Gazir pat is a variation of the patachitra theme. Catering specifically to Bengali Muslims, it depicts the exploits of Pir Boro Khan Gazi, an Islamic preacher whose tomb lies in Ghutiari Sharif, who combined the roles of a pir & a ghazi & is renowned for having battled the Bengali Hindu folk god Dakshin Ray as a part of his missionary activities. He himself has been raised to the status of a folk god by Arzals & Dalits living in the Sunderbans alike, who seek his intercession in repelling attacks of the Bengal tiger.
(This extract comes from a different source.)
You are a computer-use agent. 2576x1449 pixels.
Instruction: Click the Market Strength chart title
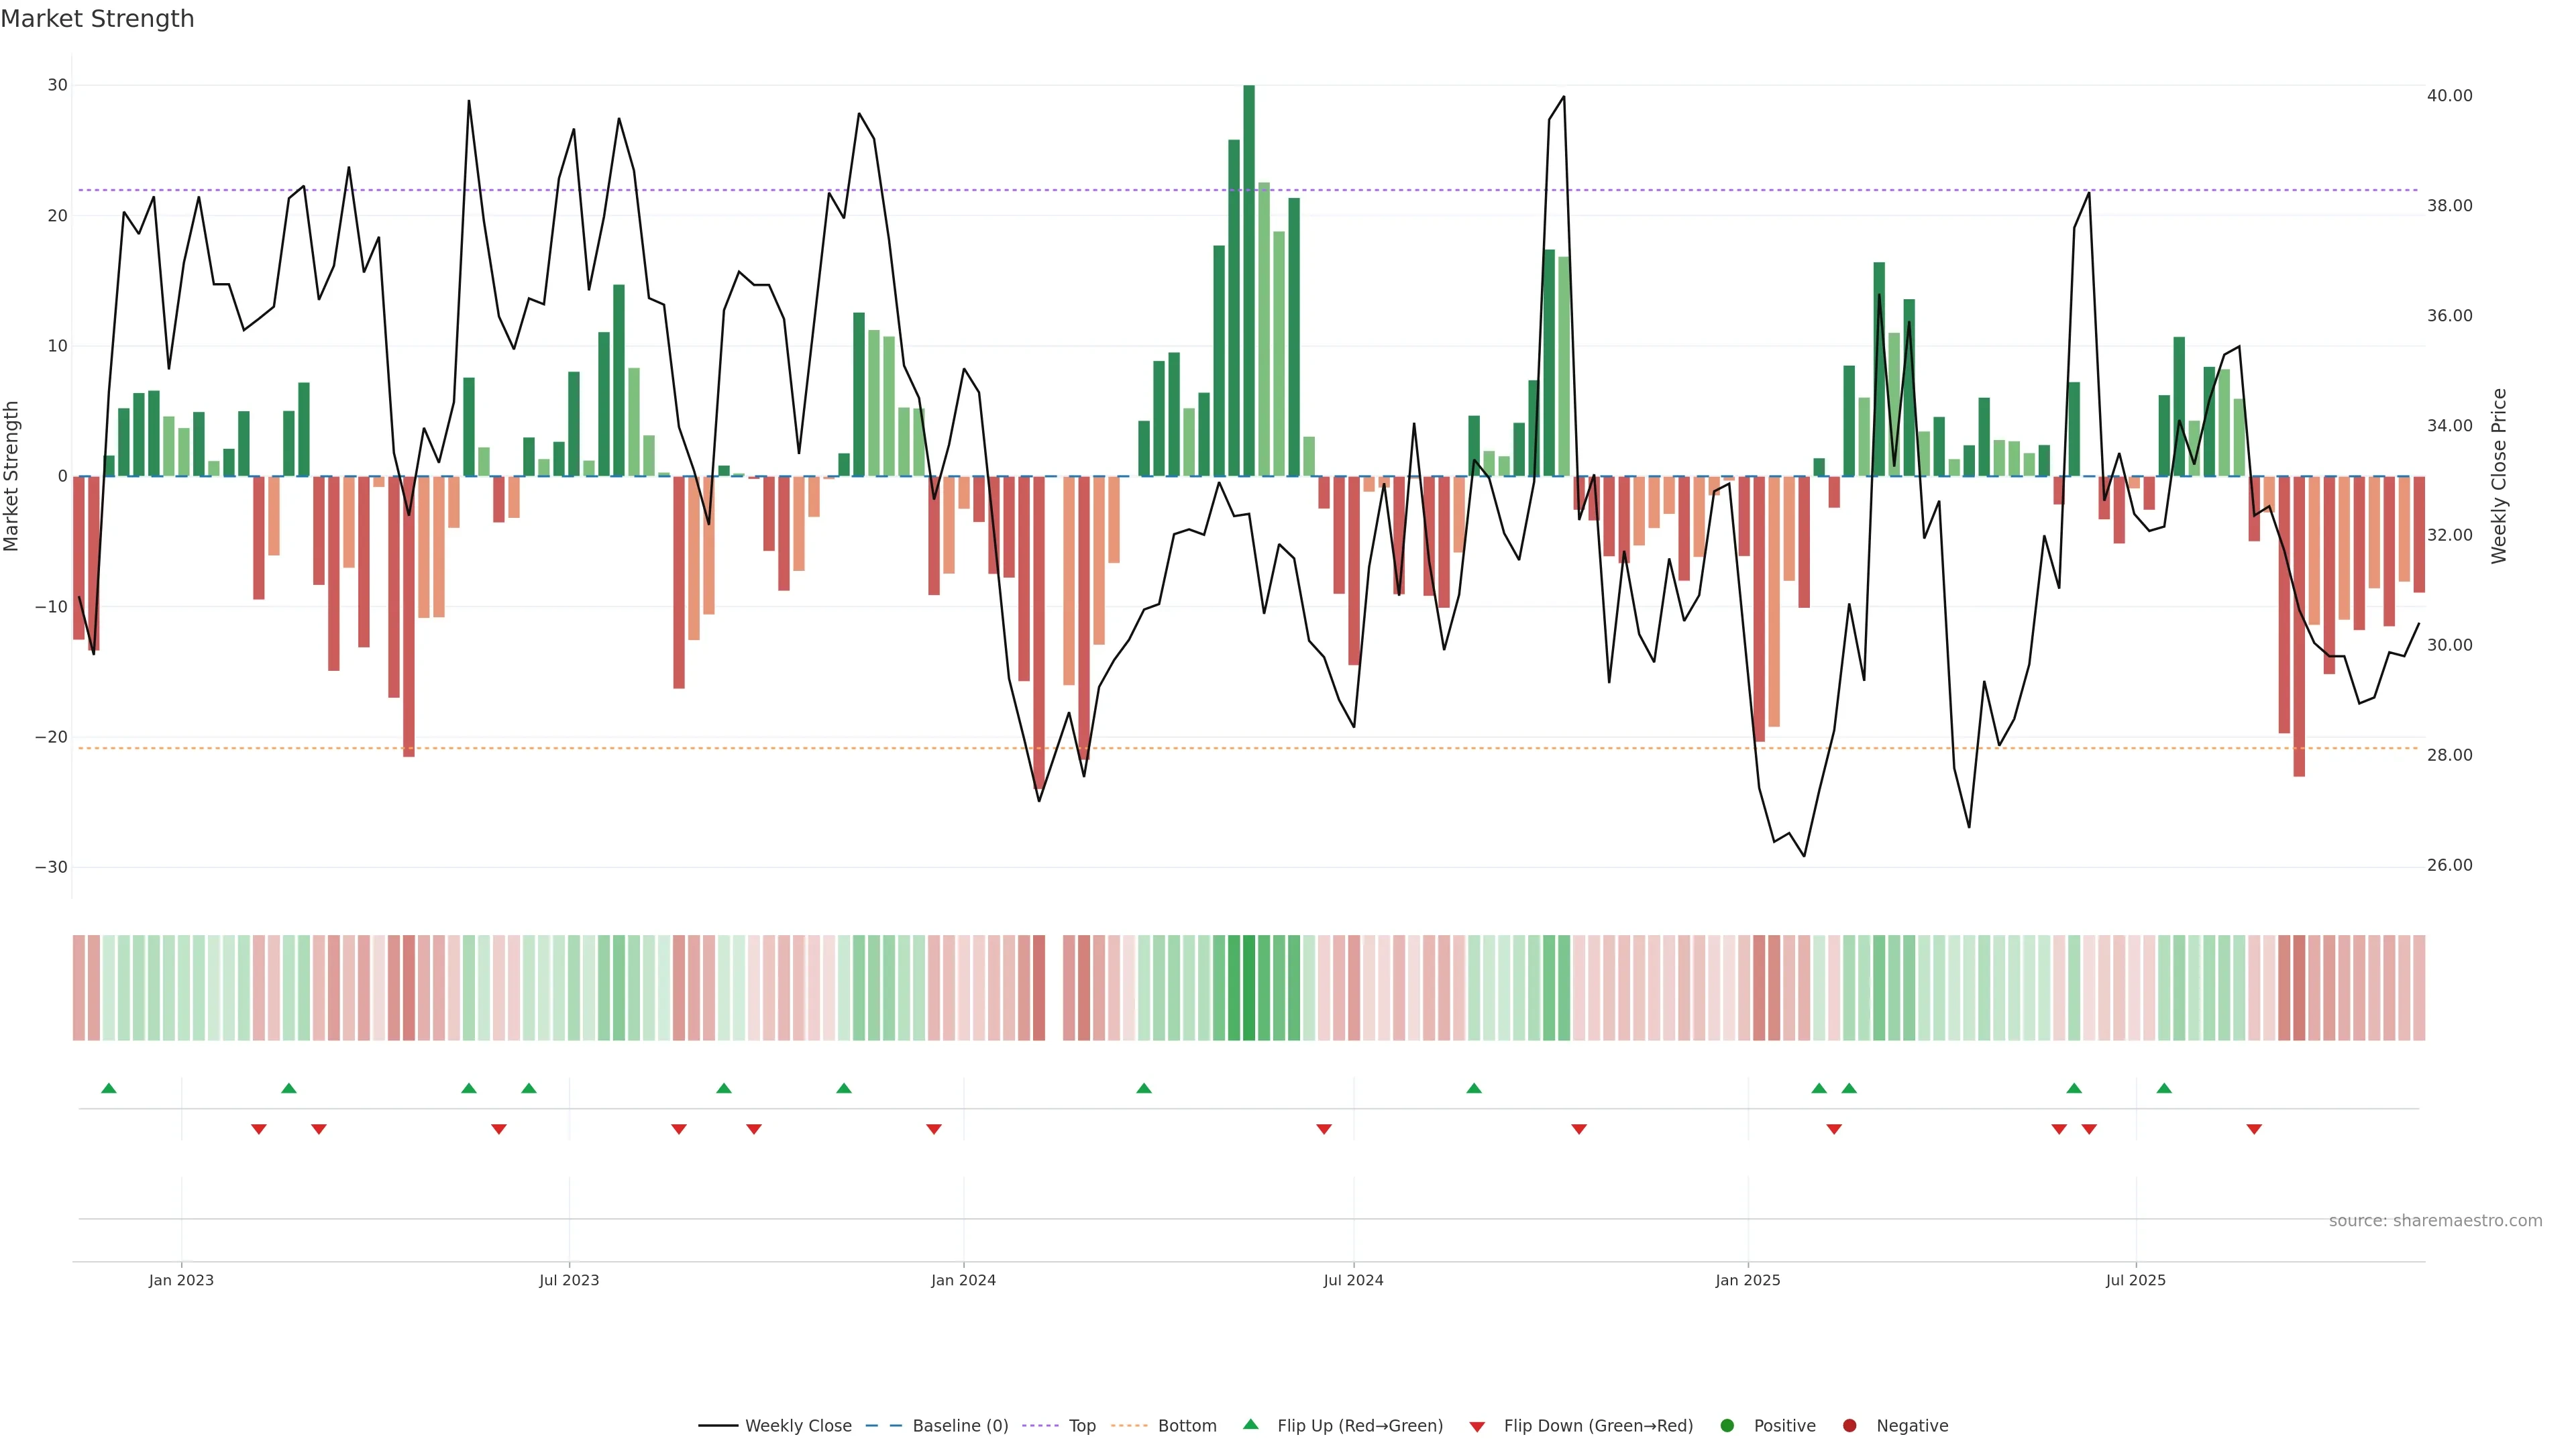[x=97, y=19]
This art form is widespread in Bangladesh.

===Technique===
The Patachitra of different districts of West Bengal are characterized by many peculiarities in colour and design. The patachitra of Manbhum, now known as Purulia can easily be distinguished by their preference for one particular shade of burnt sienna relieved by white and yellow patches and densely packed composition. The seated figures of Dasaratha and Chand Sadagar of Medinipur crowning the Ramayana and Kamale-Kamini scrolls are impressive and monumental. In the scrolls of pot of Birbhum, Bankura and Burdwan preference for Indian red background usually found, the scrolls of Hooghly preferred a dark brown. The Hooghly and Manbhum 'pats' are peculiar and definitely modernistic with the abstract linear treatment.

===Colour===
Use of natural color is one of the individual characteristics of the Bengal Patachitra. In general, blue, yellow, green, red, brown, black and white are used in the Patachitra of West Bengal. Chalk dust is used for white color, pauri for yellow color, cultivated indigo for blue, bhushakali for black and mete sindur for red color.

=== Artists ===
Bengal Patua artists carry the occupational surname of 'Chitrakar'. They are concentrated in the village of Naya in Medinipur district of West Bengal. Prominent artists include Khandu and Radha Chitrakar and their children Bapi, Samir, Prabir, Laltu, Tagar, Mamoni and Laila Chitrakar. Monimala is known for her use of bold, primal colours and the development of her own iconographic style.